Erosion rate variation of the landform under different depth dependent weathering functions.

The rates of erosion for the Exponential and Humped Exponential DDWFs (Fig. 7) have different characteristics. Unlike the ‘no weathering’ scenario, the erosion rate of the Exponential DDWF does not have an initial region where the erosion rate is reduced. It starts from a non-zero value, continues to increase for some time, and stabilises near 2000 years. However, the erosion rate using the Humped Exponential DDWF shows a slight reduction in erosion rate in the initial stage, similar to the ‘no weathering’ simulation results, and then an increase, similar to the Exponential DDWF results. Interestingly after the initial stage, the erosion rate curve of Humped Exponential DDWF is almost parallel to the erosion rate curve of the Exponential DDWF.

Fig. 8 shows the final landforms after 3000 years of evolution without weathering, and the landform develops numerous gullies. Interestingly, the number of gullies observed above the mid-bench area is much higher than those below the mid-bench area. This observation suggests that the mid bench has acted as an obstacle to the gully propagation process.

Fig. 8.

Geomorphology of the landform after 3000 years of evolution without weathering and surface coarseness (represented by d₅₀).

Fig. 9 shows the final landforms after 3000 years of evolution with Exponential DDWF and Humped Exponential DDWF. At first glance, both landforms seem similar, yet subtle differences exist. The most notable difference is that the area below the mid-bench has more gullies at closer spacing using the Humped Exponential weathering function. In contrast, more severe erosion can be seen in the same area using the Exponential DDWF function. Both Exponential and Humped Exponential DDWF functions display higher erosion compared with the results of ‘no weathering’ simulations (Fig. 8).

Fig. 9.

Top: geomorphology of the landform after 3000 years of evolution with (a) Exponential DDWF, (b) Humped Exponential DDWF. Bottom: surface coarseness (represented by d₅₀) of the landform employing the (a) Exponential DDWF after 200 years, (b) Humped Exponential DDWF after 200 years, (c) Exponential DDWF after 3000 years, and (d) Humped Exponential DDWF after 3000 years.

Armouring is well understood to influence erosion (Sharmeen and Willgoose 2006, 2007; Yang et al. 2023). Hancock et al. (2017) found a reduction in both field-measured erosion and that predicted by the SIBERIA LEM at several mine-site erosion plots.

With ‘no weathering’, the initial reduction of the erosion rate can be associated with surface armouring. The armouring process predominantly removes fine material, retaining the coarser material. With time, the surface loses fine material and becomes enriched with coarse material. This is demonstrated in Fig. 9 where the surface coarseness of the resultant landform simulated without weathering is shown. The d₅₀ value of the initial soil grading (i.e. at the beginning of the simulation) is 12.5 mm. Since there is no weathering, deposition is the only process where an area of the landform can develop finer material. All other areas will have surface d₅₀ values greater than the initial value. This occurs as the armouring process removes fines and hence enriches the surface with coarse material. It is noteworthy to mention that the scale of the colour bar in Fig. 8 has a range of 0–30 mm, while the colour bar scale of Fig. 9 showing the surface coarseness of Exponential and Humped Exponential DDWS is 0–15 mm. For the Exponential and Humped Exponential DDWF in Fig. 9, the process of armouring coarsens the surface, while weathering breaks down soil particles, leading to low surface coarseness. Hence, the relative balance of armouring and weathering processes dictates the surface coarseness of any point in the landform.

## What needs to be done
Extend the passage on erosion under depth-dependent weathering functions with one further paragraph that follows on from its final sentence.

## Dataset extract

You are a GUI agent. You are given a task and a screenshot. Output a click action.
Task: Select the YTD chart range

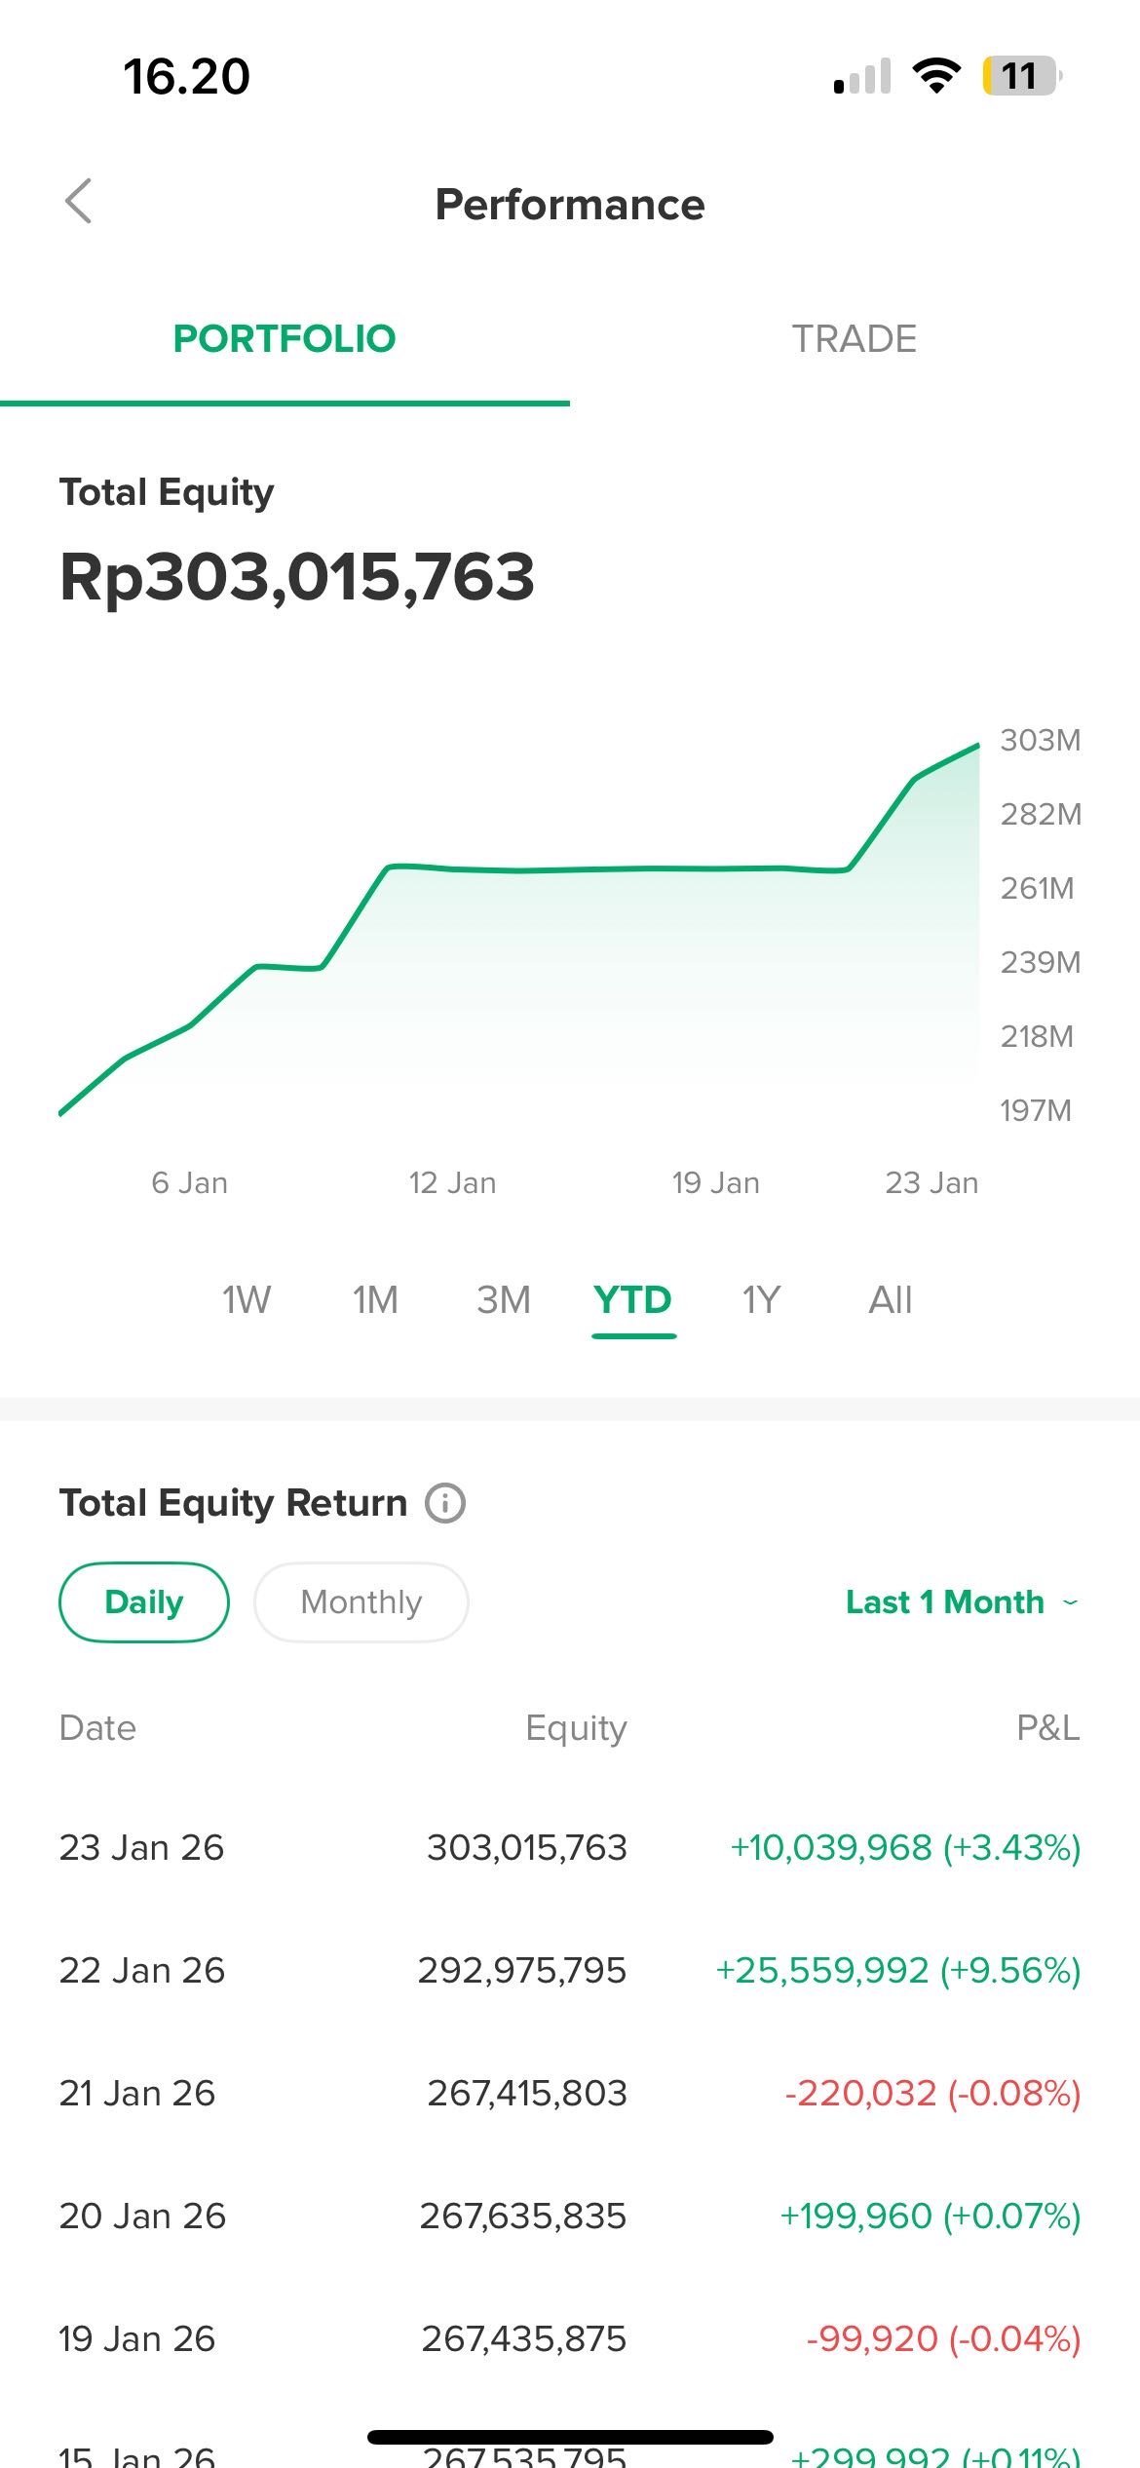pyautogui.click(x=633, y=1299)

## Reply
Models such as CAESAR-Lisflood have the capability of preferentially eroding and depositing both coarse and fine sediment (Coulthard et al. 2013). Since the fine material available for erosion reduces, so does the erosion rate. Also, at the start of hillslope evolution, the landform does not have a developed drainage network. Hence, the drainage network evolves by eroding some landform regions and depositing the material in other areas. During this time, concurrently with armouring, most eroded material is deposited within the landform because the drainage system is not connected with the downstream landform outlets. Once the drainage system matures and connects, sediment eroded upstream can be routed to the hillslope outlet at the base of the slope, leading to increased erosion. This highlights the need for an integrated hillslope and/or catchment approach to predict both surface and subsurface evolution (Walker and Coventry 1976; van der Meij et al. 2018; Willgoose 2018).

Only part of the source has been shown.